Segment Open

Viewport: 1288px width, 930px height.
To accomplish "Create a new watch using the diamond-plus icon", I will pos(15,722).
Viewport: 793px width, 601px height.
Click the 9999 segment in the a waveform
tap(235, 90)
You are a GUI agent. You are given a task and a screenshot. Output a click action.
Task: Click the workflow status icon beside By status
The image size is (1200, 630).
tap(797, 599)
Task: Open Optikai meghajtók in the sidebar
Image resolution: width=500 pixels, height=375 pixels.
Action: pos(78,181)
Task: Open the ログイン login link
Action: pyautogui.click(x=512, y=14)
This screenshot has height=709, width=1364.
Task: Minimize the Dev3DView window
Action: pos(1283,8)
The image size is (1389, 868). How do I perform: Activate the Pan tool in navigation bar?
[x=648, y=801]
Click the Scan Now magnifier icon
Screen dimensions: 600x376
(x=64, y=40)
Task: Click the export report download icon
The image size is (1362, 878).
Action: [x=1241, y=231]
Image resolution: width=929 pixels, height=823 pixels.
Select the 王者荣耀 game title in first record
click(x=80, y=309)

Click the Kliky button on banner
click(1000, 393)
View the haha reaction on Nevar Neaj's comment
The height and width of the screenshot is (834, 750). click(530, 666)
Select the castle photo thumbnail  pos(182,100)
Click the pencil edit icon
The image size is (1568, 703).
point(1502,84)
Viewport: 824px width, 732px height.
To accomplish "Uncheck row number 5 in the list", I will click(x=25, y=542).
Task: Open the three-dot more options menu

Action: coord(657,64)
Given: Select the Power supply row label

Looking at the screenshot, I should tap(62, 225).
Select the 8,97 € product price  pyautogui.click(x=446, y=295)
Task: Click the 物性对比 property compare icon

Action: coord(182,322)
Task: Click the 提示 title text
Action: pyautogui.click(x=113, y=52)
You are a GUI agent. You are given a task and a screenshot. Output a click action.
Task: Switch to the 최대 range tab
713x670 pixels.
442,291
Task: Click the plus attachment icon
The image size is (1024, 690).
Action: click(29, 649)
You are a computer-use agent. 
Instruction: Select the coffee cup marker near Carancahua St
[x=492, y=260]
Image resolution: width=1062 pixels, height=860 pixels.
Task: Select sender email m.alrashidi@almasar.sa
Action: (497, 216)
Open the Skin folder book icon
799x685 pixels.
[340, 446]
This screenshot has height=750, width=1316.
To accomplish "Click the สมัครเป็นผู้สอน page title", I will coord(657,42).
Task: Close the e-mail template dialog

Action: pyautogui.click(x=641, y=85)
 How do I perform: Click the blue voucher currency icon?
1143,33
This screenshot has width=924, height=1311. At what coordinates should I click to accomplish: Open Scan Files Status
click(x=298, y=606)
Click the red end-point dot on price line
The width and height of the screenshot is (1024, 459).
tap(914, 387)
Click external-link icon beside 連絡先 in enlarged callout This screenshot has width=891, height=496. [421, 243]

Segment Closed

From the records above, copy each line where the word "beside" can be found.

Task: Click the workflow status icon beside By status
Click external-link icon beside 連絡先 in enlarged callout This screenshot has width=891, height=496. [421, 243]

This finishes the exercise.